● Materials provided:
----------------

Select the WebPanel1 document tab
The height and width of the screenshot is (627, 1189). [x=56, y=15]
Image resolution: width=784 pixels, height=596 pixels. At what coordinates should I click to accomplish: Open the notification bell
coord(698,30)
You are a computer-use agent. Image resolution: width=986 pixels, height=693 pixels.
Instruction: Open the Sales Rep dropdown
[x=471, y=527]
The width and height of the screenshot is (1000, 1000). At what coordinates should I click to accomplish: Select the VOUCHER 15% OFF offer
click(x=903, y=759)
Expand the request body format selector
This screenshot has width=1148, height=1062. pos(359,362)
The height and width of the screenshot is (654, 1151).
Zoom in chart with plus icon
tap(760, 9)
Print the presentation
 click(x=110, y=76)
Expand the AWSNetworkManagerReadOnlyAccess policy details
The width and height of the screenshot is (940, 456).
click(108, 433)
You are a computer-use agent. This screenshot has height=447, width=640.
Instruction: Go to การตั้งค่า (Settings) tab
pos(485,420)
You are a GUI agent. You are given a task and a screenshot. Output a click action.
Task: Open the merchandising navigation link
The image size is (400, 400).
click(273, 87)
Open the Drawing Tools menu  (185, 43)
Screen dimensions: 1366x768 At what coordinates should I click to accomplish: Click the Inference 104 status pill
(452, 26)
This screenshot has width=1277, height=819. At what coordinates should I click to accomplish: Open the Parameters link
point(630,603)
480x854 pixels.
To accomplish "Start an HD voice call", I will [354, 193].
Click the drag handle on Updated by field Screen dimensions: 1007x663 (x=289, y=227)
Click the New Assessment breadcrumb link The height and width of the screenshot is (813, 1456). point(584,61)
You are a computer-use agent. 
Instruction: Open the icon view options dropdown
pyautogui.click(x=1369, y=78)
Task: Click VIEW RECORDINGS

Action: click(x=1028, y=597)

----------------

● Action item: The exact lines from the one containing "Task: Open the merchandising navigation link" through the end of the listing above are the expected output; include nothing else.

● Task solution:
Task: Open the merchandising navigation link
The image size is (400, 400).
click(273, 87)
Open the Drawing Tools menu  (185, 43)
Screen dimensions: 1366x768 At what coordinates should I click to accomplish: Click the Inference 104 status pill
(452, 26)
This screenshot has width=1277, height=819. At what coordinates should I click to accomplish: Open the Parameters link
point(630,603)
480x854 pixels.
To accomplish "Start an HD voice call", I will [354, 193].
Click the drag handle on Updated by field Screen dimensions: 1007x663 (x=289, y=227)
Click the New Assessment breadcrumb link The height and width of the screenshot is (813, 1456). point(584,61)
You are a computer-use agent. 
Instruction: Open the icon view options dropdown
pyautogui.click(x=1369, y=78)
Task: Click VIEW RECORDINGS

Action: click(x=1028, y=597)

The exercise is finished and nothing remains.